Isso causa também um efeito cascata sobre as regiões menos populosas do país: a Associação dos Magistrados da Justiça do Trabalho do Pará (Amatra-PA) alertou recentemente que a região amazônica, pela extensão territorial e necessidade de deslocar juízes e servidores para locais distantes, tornará impossível o atendimento aos municípios do interior, diante da redução drástica de recursos. Todo o funcionamento da Justiça será paralisado, prejudicando sindicatos e trabalhadores justamente na região com maior incidência de trabalho escravo.

Violência institucional

“Na verdade, isso é uma espécie de punição à Justiça do Trabalho por ser célere, por distribuir riquezas, pelo grande volume de ações. O relator do orçamento pensou em diminuir o número de ações na Justiça do Trabalho diminuindo o orçamento, mas é o contrário. Em um momento de crise como esse, as ações aumentam, então precisamos ter condições de atender essa demanda”, explica o desembargador Francisco Cruz, presidente do TRT de Rondônia e Acre.

Mas é justamente na intenção de sabotar esse processo que o ministro Barros, então relator da LOA, manifestou a intenção de acorrentar os juízes do trabalho. Pior: antes de sabotar o funcionamento dos TRTs, tentou fazer com que os próprios juízes propusessem alterações nas leis trabalhistas para que restringissem a atuação dos tribunais. A intenção era evitar o impacto negativo sobre a imagem dos parlamentares, já às voltas com o processo fraudulento de impeachment e a Operação Lava Jato. Quando as associações negaram resposta, ainda em fevereiro, o então relator do orçamento da União foi direto: “Como a Justiça do Trabalho não tem se mostrado cooperativa, vamos apresentar um corte mais significativo para que eles reflitam um pouco”. Na semana seguinte, 70% do dinheiro havia sumido.

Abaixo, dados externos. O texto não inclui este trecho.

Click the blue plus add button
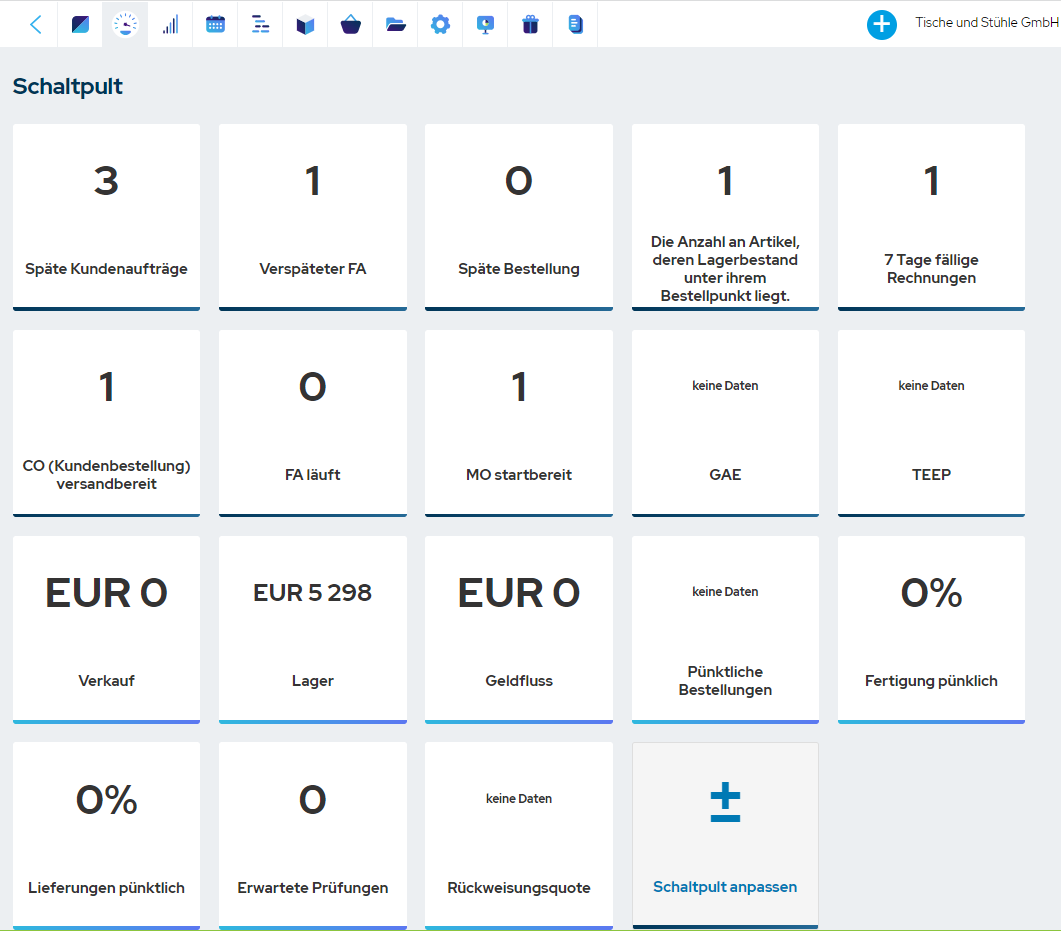 point(881,25)
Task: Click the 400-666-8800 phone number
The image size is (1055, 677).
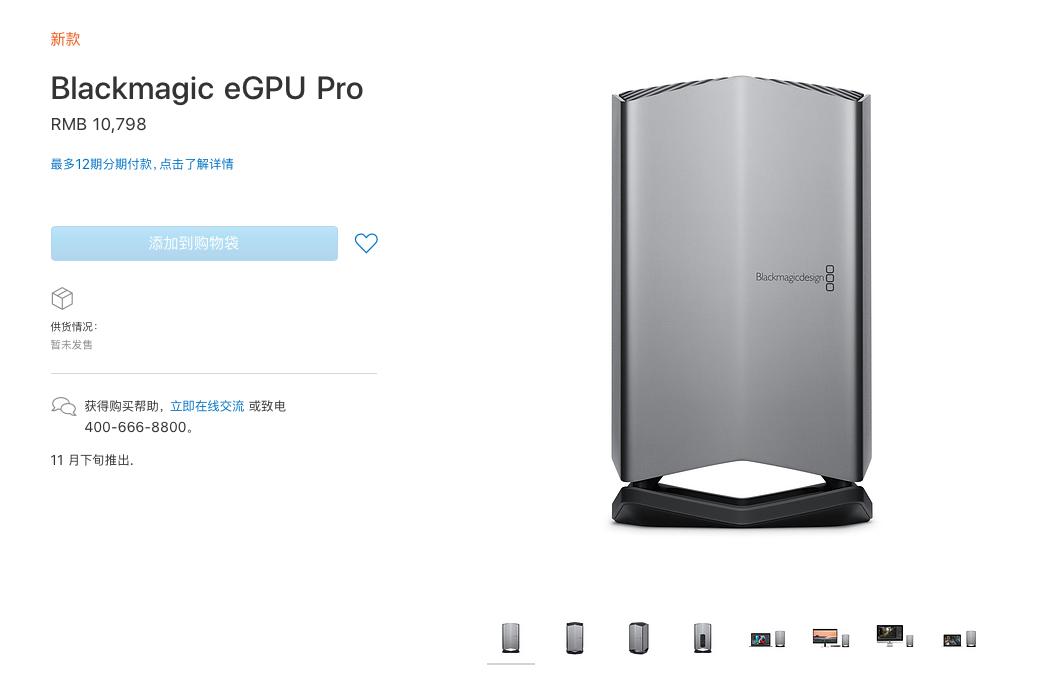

Este corte não faz sentido, na ponta do lápis. Só o tribunal de São Paulo, em um único ano, arrecadou mais de R$ 12 bilhões em multas e tarifas, operando a um custo de R$ 2 bilhões – um retorno de R$ 6 para cada real investido, na prática. “É aqui, na execução dos créditos trabalhistas, que a gente arrecada para a Previdência e a Receita Federal, e isso vai ser um corte na alimentação deles”, apontou Lívio Enescu, presidente da Associação dos Advogados Trabalhistas do Estado de São Paulo.

Nem mesmo o Conselho Nacional de Justiça (CNJ) manteve-se calado diante de tamanha estupidez. Provocados pela Associação Nacional dos Magistrados da Justiça do Trabalho (Anamatra), publicaram, em dezembro de 2015, nota conjunta na qual deixavam claro a impropriedade de tratamento dado à Justiça do Trabalho. Escreveram: “É princípio basilar da democracia que os Poderes devem agir com independência e harmonia, não havendo precedente, na história da República, da utilização explícita da relatoria do orçamento para abertamente constranger outro Poder”.

A nota não surtiu efeito. Dois meses depois dessa agressão, a Câmara dos Deputados instituía o seu golpe parlamentar também sobre o poder Executivo.